Мава сначала растерялся, поэтому сказал примерно следующее:
- Нет, не Топтыгин… Ну да, Топтыгин, то, что я признал его после смерти…
А Порфирий Вениаминович, оказывается, только в эту ночь узнал о смерти Топтыгина… Мава очень расстроился, узнав об этом, и это было связано с культурной программой, которую он показал только что. Началось всё с четырех «земских» стихов: «Злата», «Карантинные танцы» (это были два стихотворения поэтов, которые умерли в уходящем году, но Мава об этом не задумывался: просто именно эти произведения, как ему казалось, получались у него лучше всего), «Десятый дом" и «Поезд жизни». Почему-то всем, кроме Карлы, было очень смешно. Потом Мава начал программу «Двенадцать месяцев»: уже в третий раз он, подводя итоги года, выбирал свои лучшие стихи каждого месяца. За июль он отчитался «Лошадиной радостью». Отчитавшись за август, он сказал:
- А потом наступил кардинальный переворот и в жизни, и в творчестве.
И прочитал «Проверку»… Причем перед этим он сказал:
- Надеюсь, в течение 1 минуты 12 секунд вы будете внимательно слушать. Надеюсь, пройдете проверку. Диана, что смеешься? Вся жизнь – проверка, а завтра – итог…
Мава долго вспоминал, как сказал эти слова, хотя в них и не было ничего существенного. Существенно было одно: «Проверка» разделила программу «Двенадцать месяцев» на две части. А Порфирий Вениаминович, бывший математик, несмотря на возраст, еще не понял смысл этого великого стихотворения, поэтому принялся шутить по поводу теоремы Ферма:
- Хотел доказать теорему Ферма,
Мгновенье профукал и съехал с ума!
«Одно понимает, - возмущенно подумал Мава. – Теорема Ферма – это мгновение, которое нельзя профукать. А вот свою единственную теорему он как раз и профукает… Он собирается исполнить детскую мечту, попасть на концерт знаменитого пианиста… Что-то мне подсказывает, что этот концерт по каким-то причинам сорвется. Нельзя же так издеваться над гимном жизни!»
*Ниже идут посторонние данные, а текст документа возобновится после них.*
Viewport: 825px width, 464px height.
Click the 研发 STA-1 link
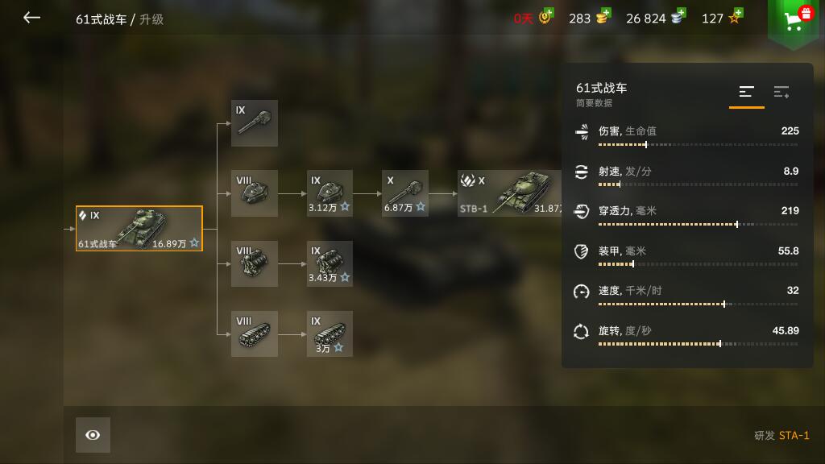[781, 436]
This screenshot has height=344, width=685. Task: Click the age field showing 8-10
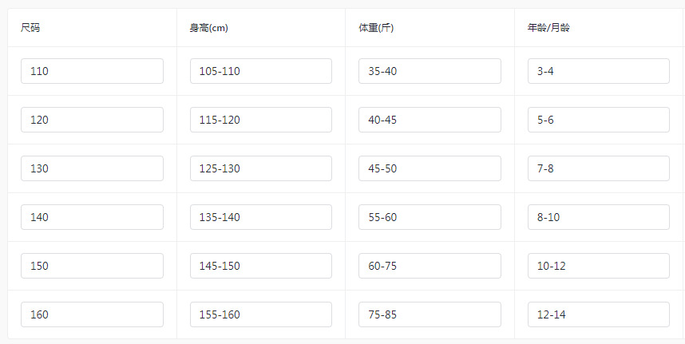tap(598, 217)
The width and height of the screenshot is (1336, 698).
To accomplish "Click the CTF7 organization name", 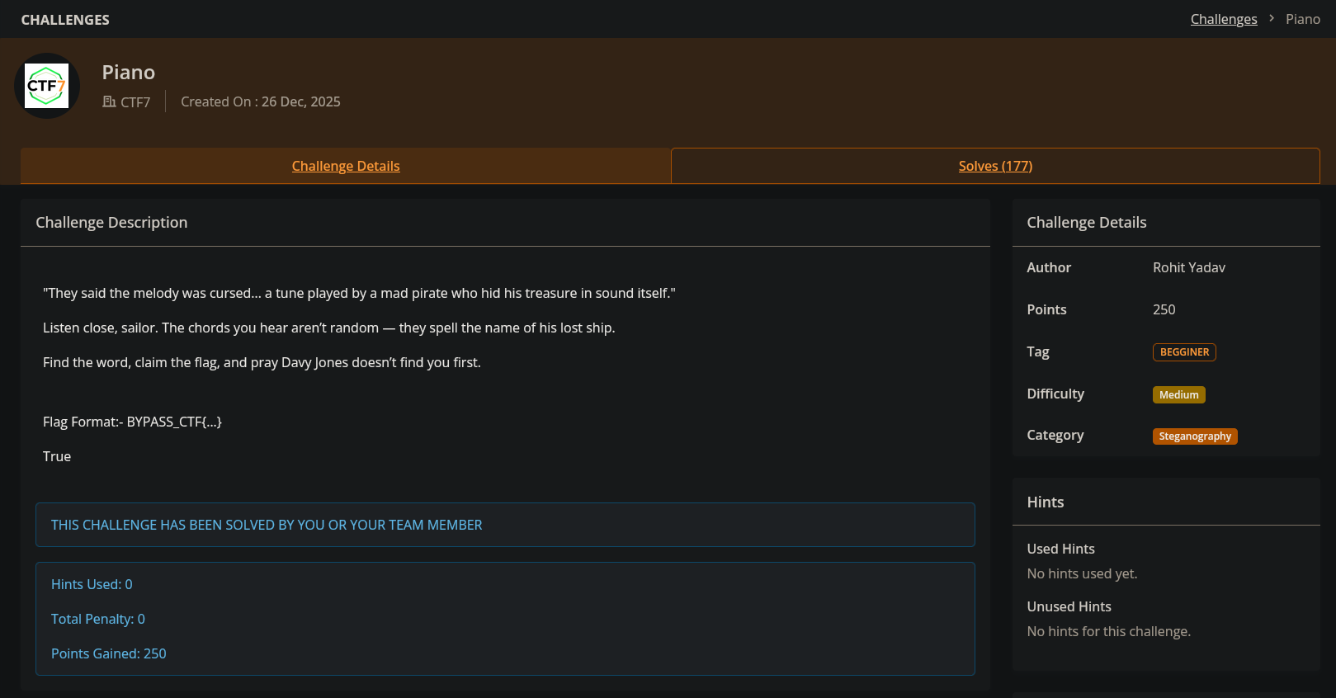I will click(135, 102).
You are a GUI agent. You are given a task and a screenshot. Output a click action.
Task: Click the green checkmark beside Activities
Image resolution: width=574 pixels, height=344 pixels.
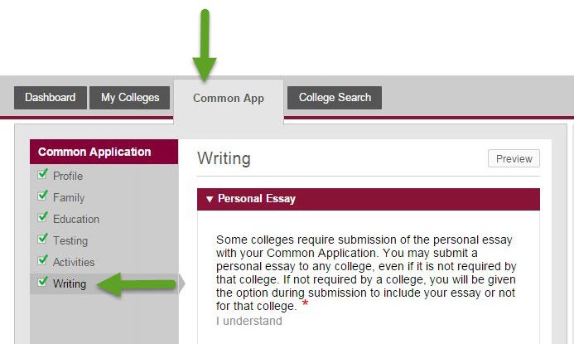43,261
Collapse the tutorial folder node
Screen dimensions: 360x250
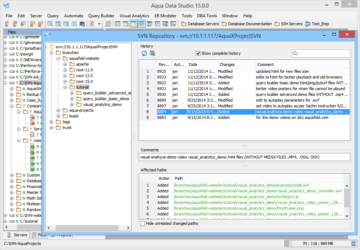click(65, 87)
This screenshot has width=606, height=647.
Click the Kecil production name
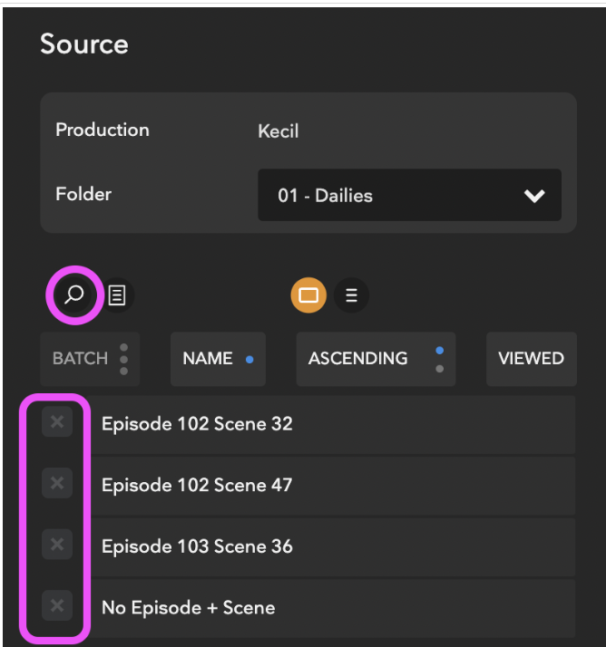click(x=279, y=131)
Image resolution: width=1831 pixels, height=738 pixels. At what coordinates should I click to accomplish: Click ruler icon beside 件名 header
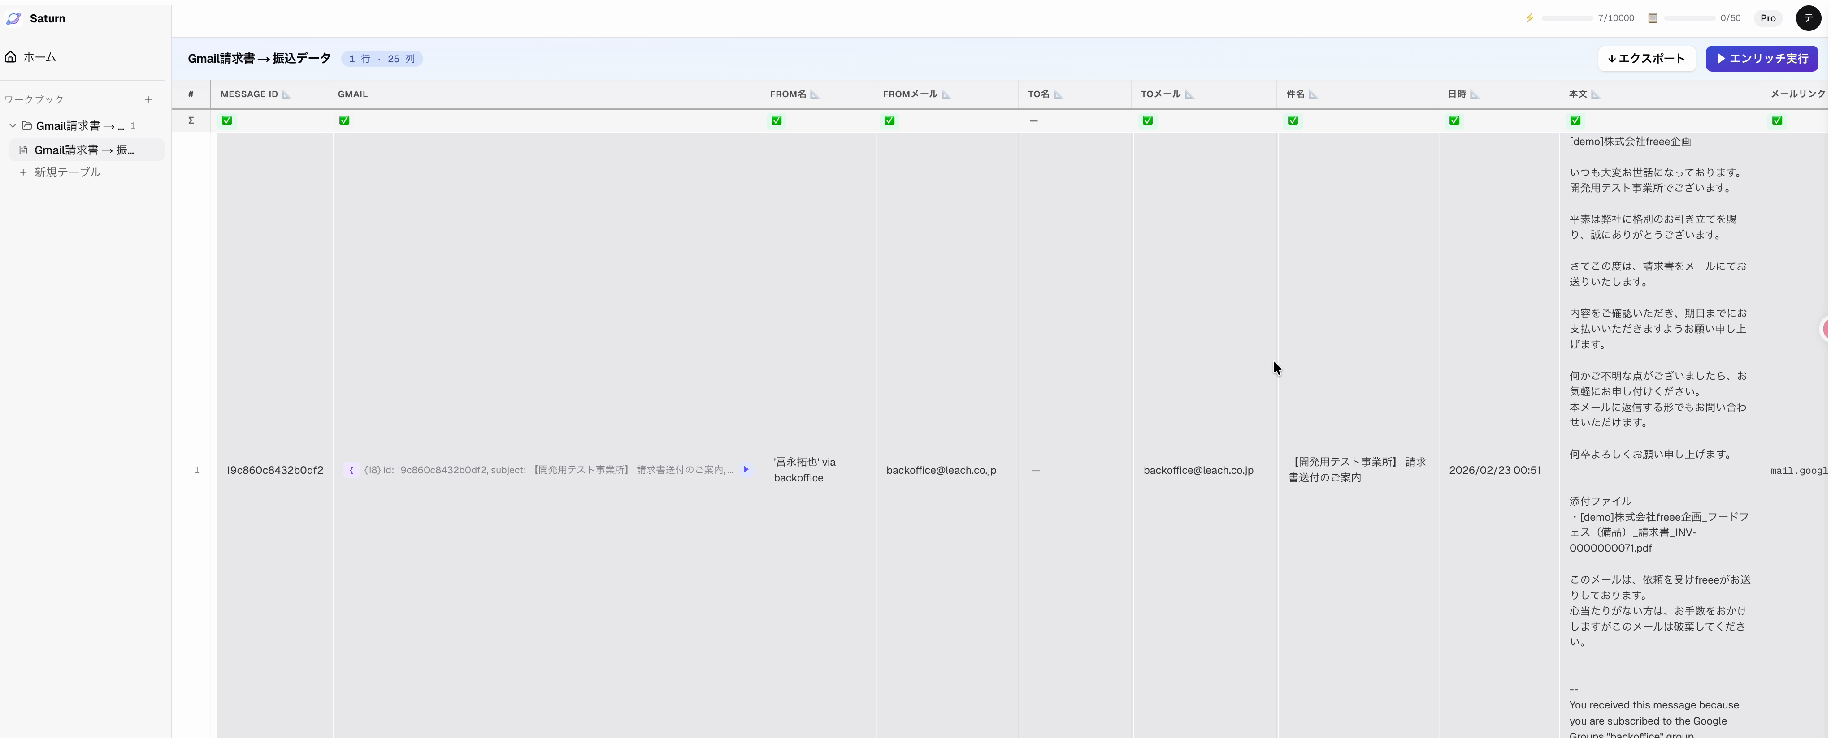(1314, 94)
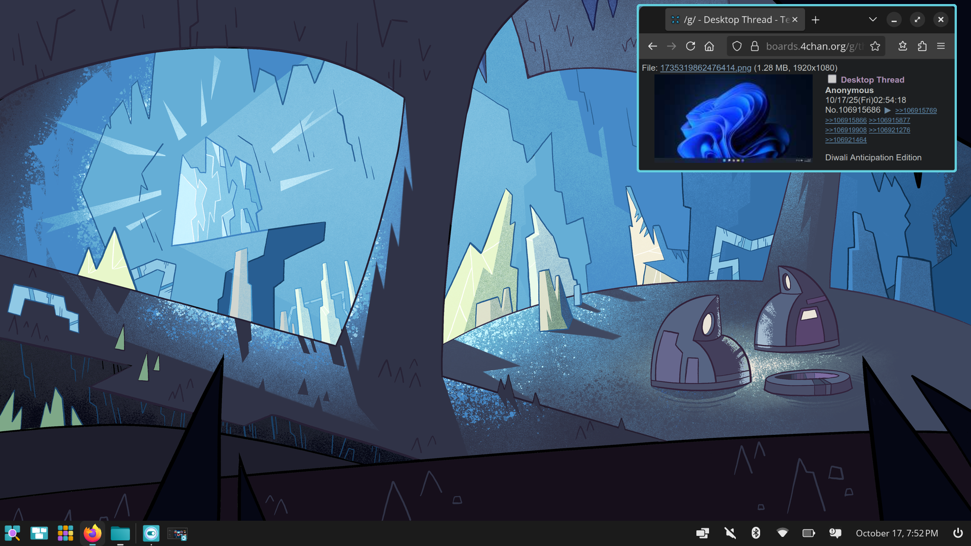Screen dimensions: 971x546
Task: Click the Firefox home button
Action: coord(709,46)
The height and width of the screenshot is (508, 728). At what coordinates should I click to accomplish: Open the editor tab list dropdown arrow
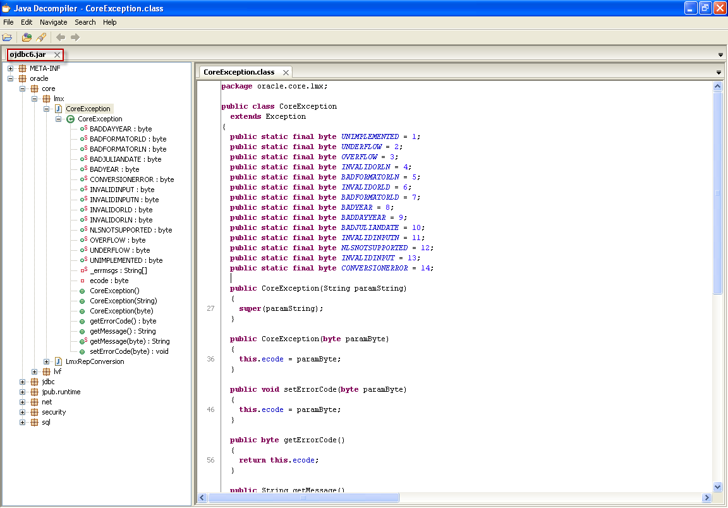[719, 73]
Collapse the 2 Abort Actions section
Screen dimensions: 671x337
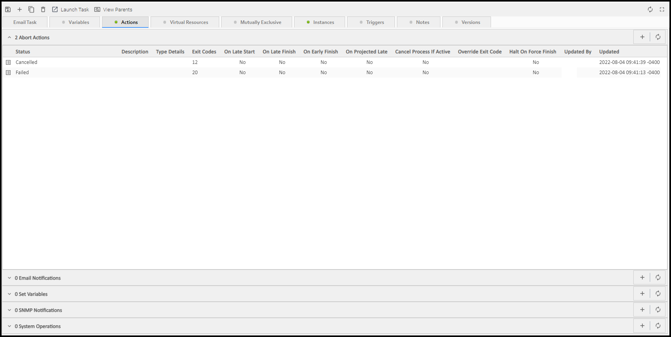(x=9, y=38)
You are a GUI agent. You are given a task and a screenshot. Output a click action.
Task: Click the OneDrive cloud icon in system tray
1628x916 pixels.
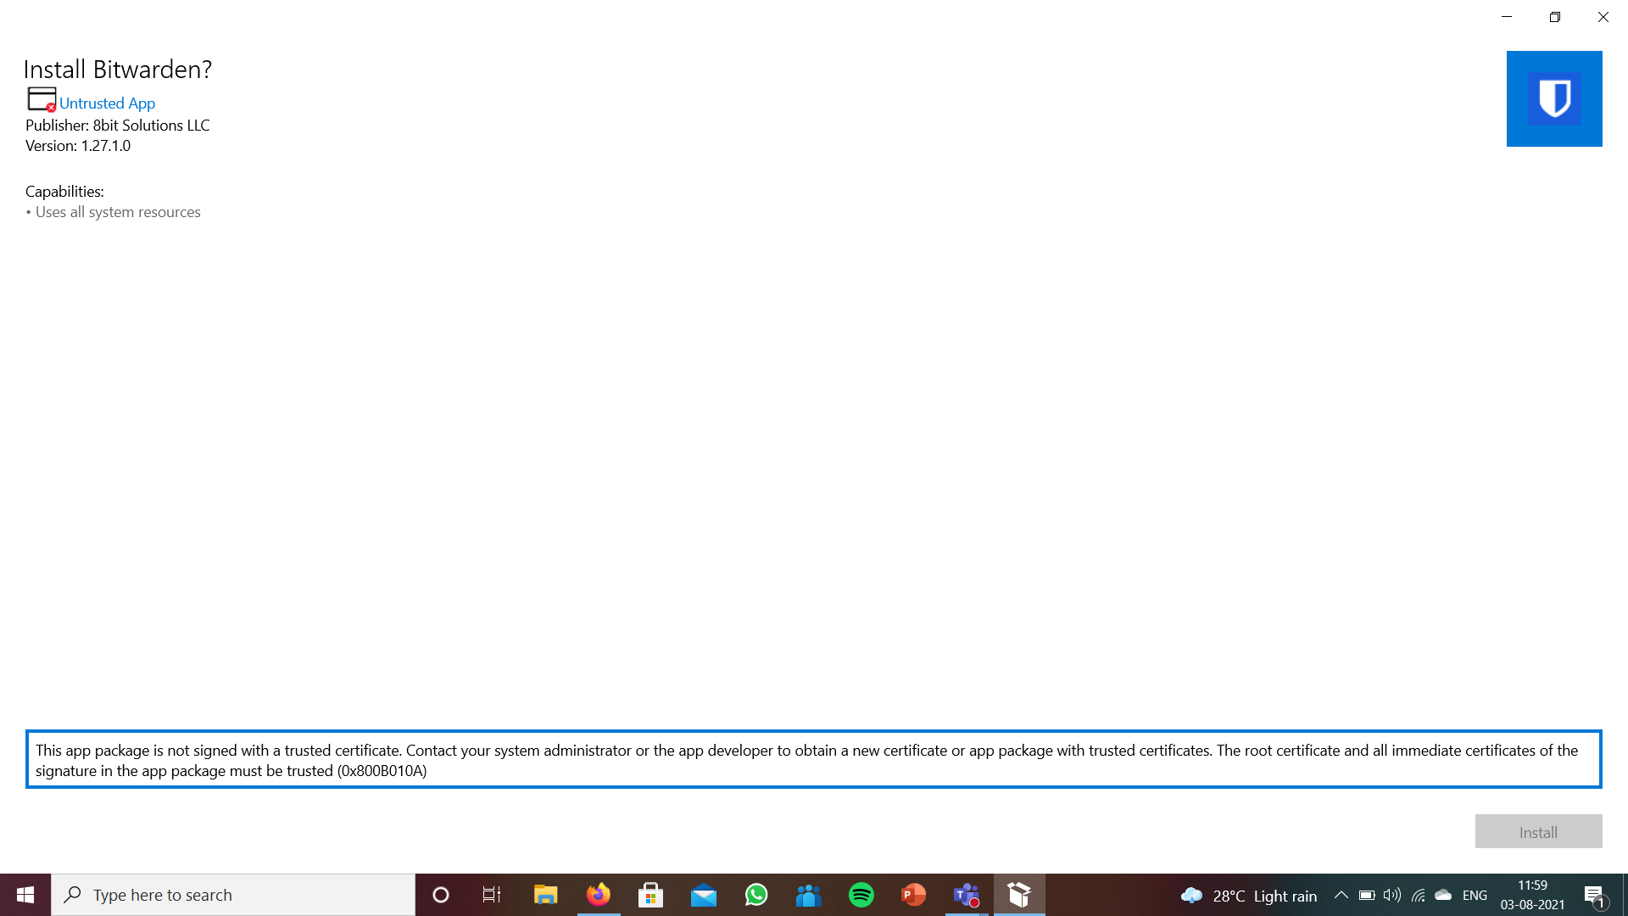click(1443, 895)
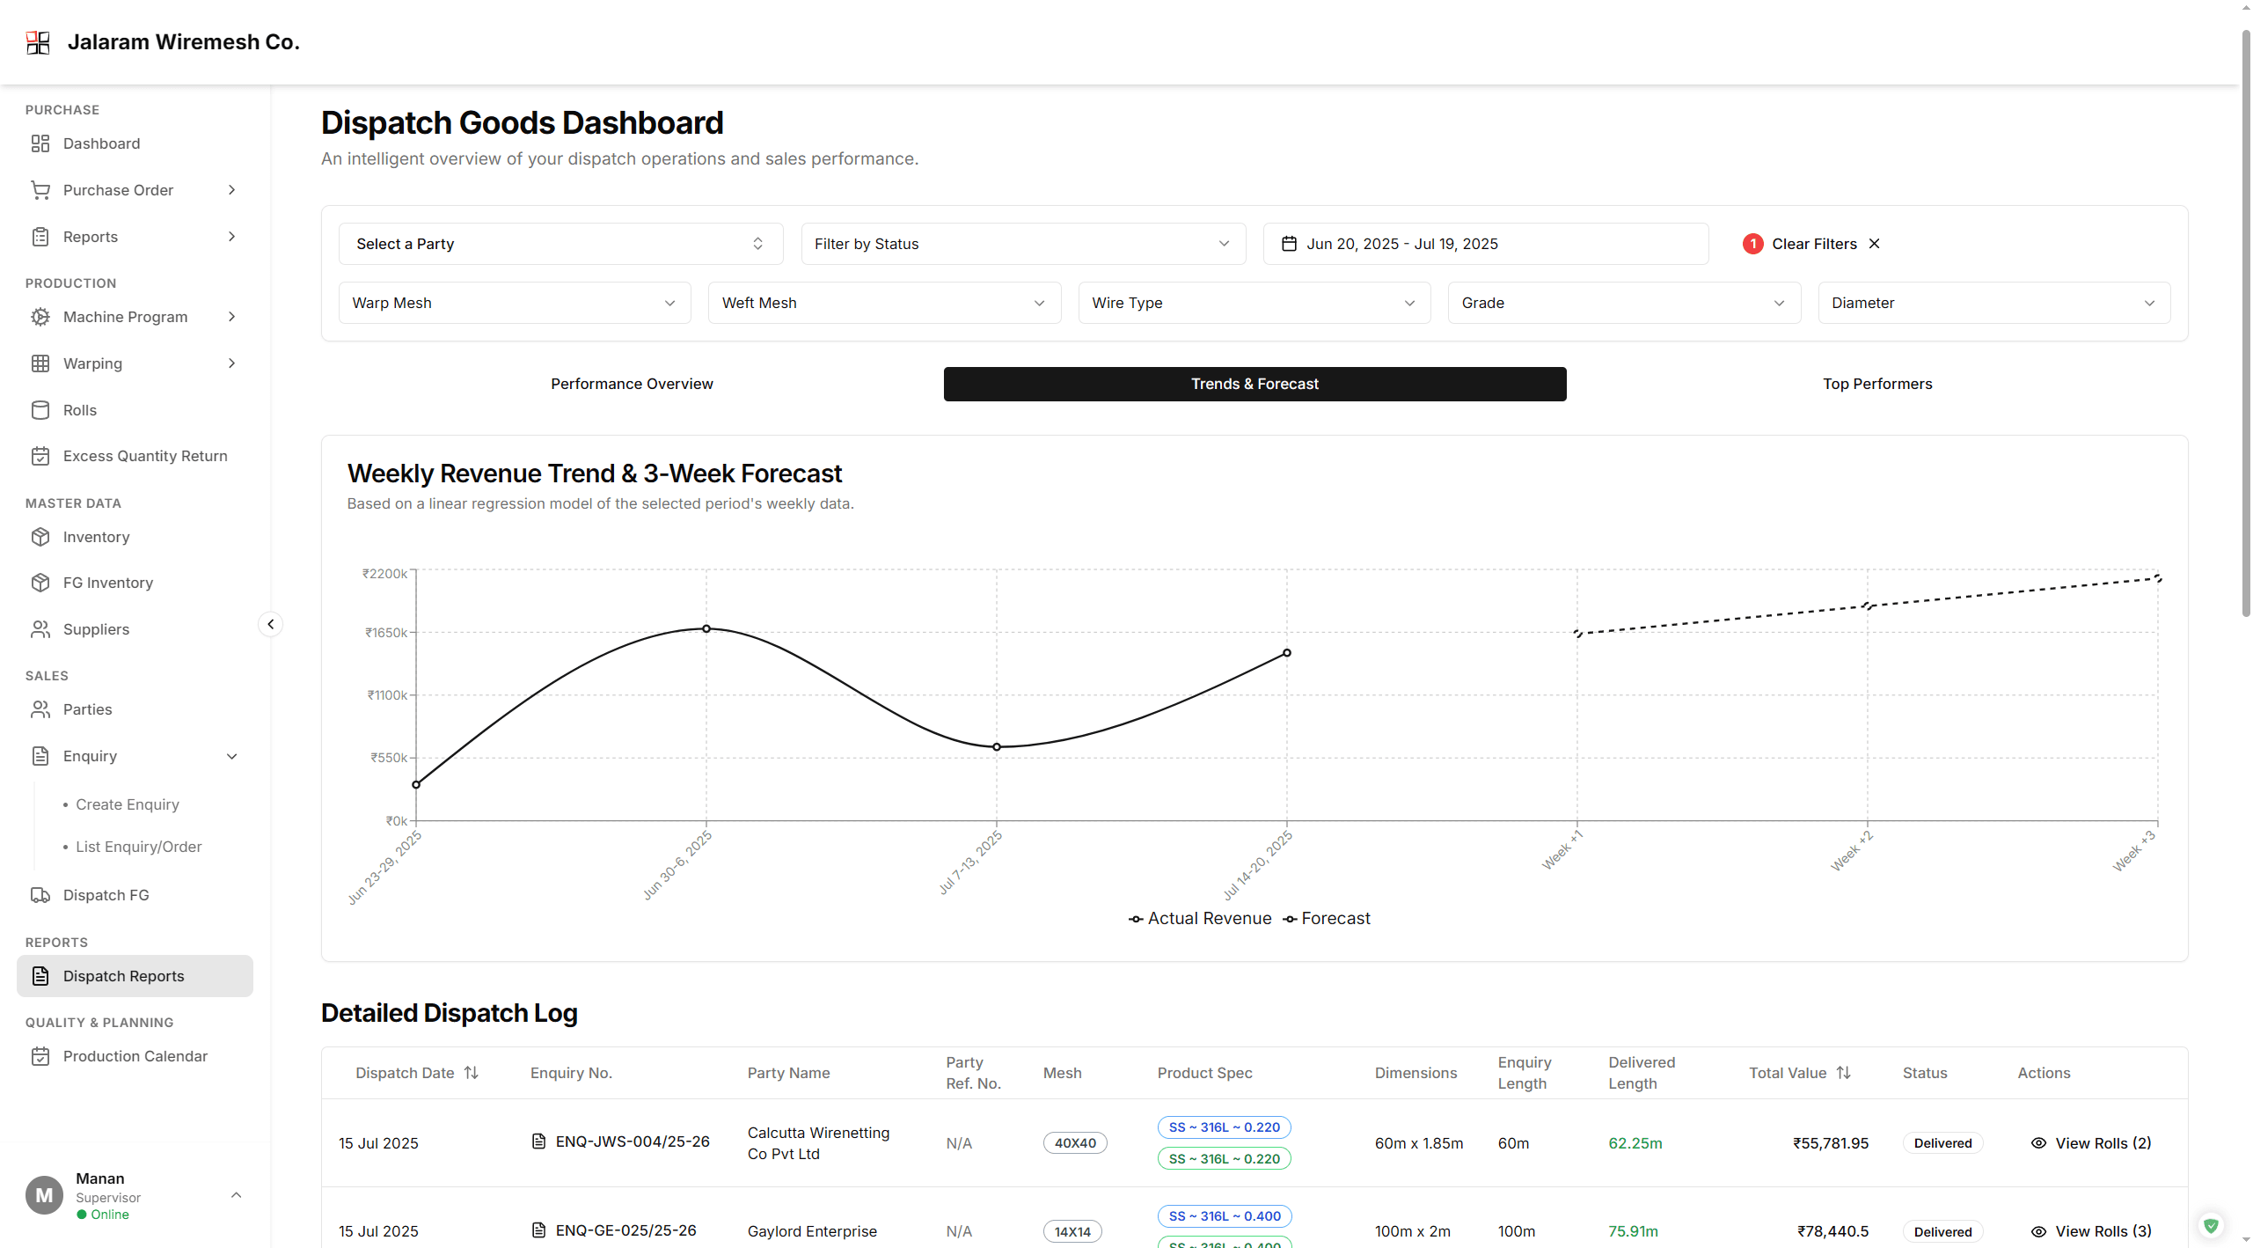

Пробили куранты! Можно лезть под елку! Маве было интересно, как остальные отреагируют на его подарки. Товиль усмехнулся: он заранее знал, что ему подарят, и даже, возможно, читал эту книгу. Порфирий Вениаминович был в восторге, как и Диана. Федериго сначала оседлал свою лошадь, а потом уже начал проверять ее уникальное умение. Карла погладила Маву по головке и сказала: «Хороший мальчик!» Фелицата хмыкнула: все, кроме Мавы, подарили ей вещи, связанные с балетом, а он забыл, что она – бывшая балерина. О реакции Рудольфо никто ничего не знал: старшему эксперту подарки приносили за дверь, и он никогда не отмечал Новый год вместе со всеми. Маве же Диана подарила три книги: о Топтыгине, Песчанове и реальном ушедшем артисте.
- Это его любимчики, - объяснила Диана Порфирию Вениаминовичу.
Сам худший отец Одессы подарил всем одинаковые подарки – книги правил поведения. От Товиля Маве достался невидимый детектор лжи…
- Товиль, ты мне не веришь? – строго спросил Итшидо.
- Верю. Никто не собирается проверять правдивость твоих слов, пока ты в безопасности. Но, если тебя с твоей внешностью заподозрят в каком-нибудь преступлении, ты честно скажешь, что не совершал его, и тебя спокойно отпустят, потому что Магиса скажет: «Это правда!» Доволен?
- Конечно! – воскликнул Мава, а сам напрягся. Что же теперь делать? Есть ли проблемы с передачей информации? Вроде нет… Он же умеет отключать мысли! Или отключение мыслей приравнивается ко лжи? Мава попробовал: его отключенный мозг думал о Топтыгине, а сам он сказал, что думает о слоне, перед этим настроив на слона реальный мозг.
- О слоне? – удивился Товиль. – А откуда ты знаешь, что Рудольфо подарил всем игрушечных слонов? Или кто-нибудь (Карла или Фелицата) рассказал тебе, что Рудольфо всегда дарит всем игрушки, и ты просто угадал? Карла, ты не говорила ничего такого?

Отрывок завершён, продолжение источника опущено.